Published online by Cambridge University Press: 17 September 2020
There can be no doubt that Toni Healey's most important contribution to Anglo-Saxon studies has been her visionary leadership of the Dictionary of Old English, first as Co-Editor from 1985 to 1989, then as Editor from 1989 to her retirement in 2014. Her boundless energy and enthusiasm for furthering the work of the DOE kept this important enterprise alive and well through many trials, and she continues to benefit the project by sharing her expertise and wisdom with current staff members, including myself.
Her key role in such a monumental undertaking as the Dictionary of Old English may, however, threaten to overshadow another part of Toni Healey's scholarly legacy: her editio princeps of an Old English homily based on one of the Long Versions of the apocryphon usually called the Visio Sancti Pauli. Healey's excellent edition of this homily (DOE short title HomM 1) and her study of its sources laid the groundwork for later research on the influence of the Visio Pauli on Old English texts, and, thanks in part to her work, the Visio is now recognized as one of the most important sources of medieval Insular ideas about judgment, heaven, and hell. In the present essay, I hope to build on the work of Healey and other scholars in bringing to light some evidence for a hitherto unknown redaction of the Visio Pauli, which seems to have been the source for an early Middle English homily.

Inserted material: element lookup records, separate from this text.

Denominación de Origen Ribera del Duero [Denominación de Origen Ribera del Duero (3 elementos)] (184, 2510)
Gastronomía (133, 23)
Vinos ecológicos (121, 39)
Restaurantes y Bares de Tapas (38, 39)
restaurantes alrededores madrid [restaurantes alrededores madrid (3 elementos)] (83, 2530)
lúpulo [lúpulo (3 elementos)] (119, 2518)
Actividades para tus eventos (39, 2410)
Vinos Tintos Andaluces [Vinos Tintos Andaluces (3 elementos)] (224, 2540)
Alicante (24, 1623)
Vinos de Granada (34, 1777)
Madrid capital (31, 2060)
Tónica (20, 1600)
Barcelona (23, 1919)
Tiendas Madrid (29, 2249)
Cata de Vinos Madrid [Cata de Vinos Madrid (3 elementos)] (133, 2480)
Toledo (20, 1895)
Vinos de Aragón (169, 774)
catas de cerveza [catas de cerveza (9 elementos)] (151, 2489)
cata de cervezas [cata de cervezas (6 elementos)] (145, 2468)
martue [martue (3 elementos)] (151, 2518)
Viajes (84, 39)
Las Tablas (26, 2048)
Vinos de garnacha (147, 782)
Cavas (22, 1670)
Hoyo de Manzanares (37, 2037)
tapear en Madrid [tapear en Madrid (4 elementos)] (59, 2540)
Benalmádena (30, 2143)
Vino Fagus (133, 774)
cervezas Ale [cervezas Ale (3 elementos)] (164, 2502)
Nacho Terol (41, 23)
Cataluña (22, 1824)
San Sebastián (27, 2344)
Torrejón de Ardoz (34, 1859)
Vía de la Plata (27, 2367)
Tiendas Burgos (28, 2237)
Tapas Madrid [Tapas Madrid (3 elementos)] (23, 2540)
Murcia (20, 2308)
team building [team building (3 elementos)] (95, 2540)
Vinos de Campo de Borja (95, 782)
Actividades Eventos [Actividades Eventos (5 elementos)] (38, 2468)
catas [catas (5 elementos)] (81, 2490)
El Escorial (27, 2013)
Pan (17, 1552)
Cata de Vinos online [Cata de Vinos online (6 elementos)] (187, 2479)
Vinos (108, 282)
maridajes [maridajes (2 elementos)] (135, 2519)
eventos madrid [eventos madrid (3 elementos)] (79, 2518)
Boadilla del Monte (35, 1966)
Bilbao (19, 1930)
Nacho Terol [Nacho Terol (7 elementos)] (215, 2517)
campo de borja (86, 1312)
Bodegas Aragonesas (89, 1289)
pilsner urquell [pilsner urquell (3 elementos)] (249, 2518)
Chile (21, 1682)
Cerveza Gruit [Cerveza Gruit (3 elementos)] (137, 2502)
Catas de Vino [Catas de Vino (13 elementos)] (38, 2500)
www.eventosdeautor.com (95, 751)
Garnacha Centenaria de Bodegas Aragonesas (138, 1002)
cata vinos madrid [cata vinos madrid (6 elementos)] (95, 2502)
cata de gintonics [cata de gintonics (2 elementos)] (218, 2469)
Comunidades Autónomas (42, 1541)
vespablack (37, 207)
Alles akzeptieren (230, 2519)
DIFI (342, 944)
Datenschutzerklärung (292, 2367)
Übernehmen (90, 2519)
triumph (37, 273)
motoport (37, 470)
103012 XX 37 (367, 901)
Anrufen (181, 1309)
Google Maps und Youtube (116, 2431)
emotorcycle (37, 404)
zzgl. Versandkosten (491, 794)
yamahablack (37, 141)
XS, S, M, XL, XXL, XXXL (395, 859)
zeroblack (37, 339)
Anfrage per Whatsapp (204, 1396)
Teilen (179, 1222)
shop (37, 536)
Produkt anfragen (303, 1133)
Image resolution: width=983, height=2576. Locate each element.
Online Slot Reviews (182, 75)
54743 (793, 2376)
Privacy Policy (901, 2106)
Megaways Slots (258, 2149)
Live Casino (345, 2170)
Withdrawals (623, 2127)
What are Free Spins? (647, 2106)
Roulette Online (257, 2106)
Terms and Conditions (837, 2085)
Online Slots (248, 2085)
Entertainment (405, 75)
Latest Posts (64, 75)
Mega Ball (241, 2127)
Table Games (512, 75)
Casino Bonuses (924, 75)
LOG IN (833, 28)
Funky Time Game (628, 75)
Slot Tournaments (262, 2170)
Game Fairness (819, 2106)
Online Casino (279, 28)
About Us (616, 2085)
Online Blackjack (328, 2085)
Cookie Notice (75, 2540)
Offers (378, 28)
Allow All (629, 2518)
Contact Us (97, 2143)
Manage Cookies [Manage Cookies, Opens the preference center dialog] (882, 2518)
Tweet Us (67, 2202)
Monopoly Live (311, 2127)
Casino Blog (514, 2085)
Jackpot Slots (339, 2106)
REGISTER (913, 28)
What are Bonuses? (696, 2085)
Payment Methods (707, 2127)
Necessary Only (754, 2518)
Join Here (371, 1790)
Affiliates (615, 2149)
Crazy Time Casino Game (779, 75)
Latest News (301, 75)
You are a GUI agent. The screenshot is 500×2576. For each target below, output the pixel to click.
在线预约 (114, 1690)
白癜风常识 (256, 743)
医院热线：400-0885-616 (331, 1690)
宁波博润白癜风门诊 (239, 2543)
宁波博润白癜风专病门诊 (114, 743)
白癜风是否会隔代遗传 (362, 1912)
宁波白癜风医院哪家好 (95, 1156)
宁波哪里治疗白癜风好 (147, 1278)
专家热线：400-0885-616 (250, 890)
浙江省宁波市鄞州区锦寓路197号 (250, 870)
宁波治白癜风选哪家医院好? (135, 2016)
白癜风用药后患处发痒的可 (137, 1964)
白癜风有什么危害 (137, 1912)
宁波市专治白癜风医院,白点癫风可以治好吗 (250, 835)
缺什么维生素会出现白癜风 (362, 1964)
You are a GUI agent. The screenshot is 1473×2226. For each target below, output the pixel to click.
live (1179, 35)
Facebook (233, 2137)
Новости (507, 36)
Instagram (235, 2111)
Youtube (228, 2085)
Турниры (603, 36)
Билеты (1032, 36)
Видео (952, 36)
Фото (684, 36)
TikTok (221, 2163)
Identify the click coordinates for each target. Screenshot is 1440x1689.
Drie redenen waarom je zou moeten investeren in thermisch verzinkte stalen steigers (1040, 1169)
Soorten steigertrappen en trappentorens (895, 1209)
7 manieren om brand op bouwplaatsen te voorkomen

London, Lambeth Palace, MS 487 was written around the year 1200 in the West Midlands. It contains, alongside a copy of the Poema morale, seventeen English homilies, four of which go back in whole or in part to Old English texts by Ælfric and Wulfstan. Most of the fourth homily in Lambeth 487 (hereafter Lambeth 4) is an account of a tour of hell taken by St Paul, in which Michael the Archangel shows him the punishments of several classes of sinners, along with various other horrors. At the conclusion of this tour, Paul and Michael successfully entreat God to give the damned a respite from their torments every Sunday until the Last Judgment. Anyone familiar with the Visio Pauli will immediately identify the outline of this story, and the homily has long been recognized as a vernacular adaptation of some version of the apocryphon.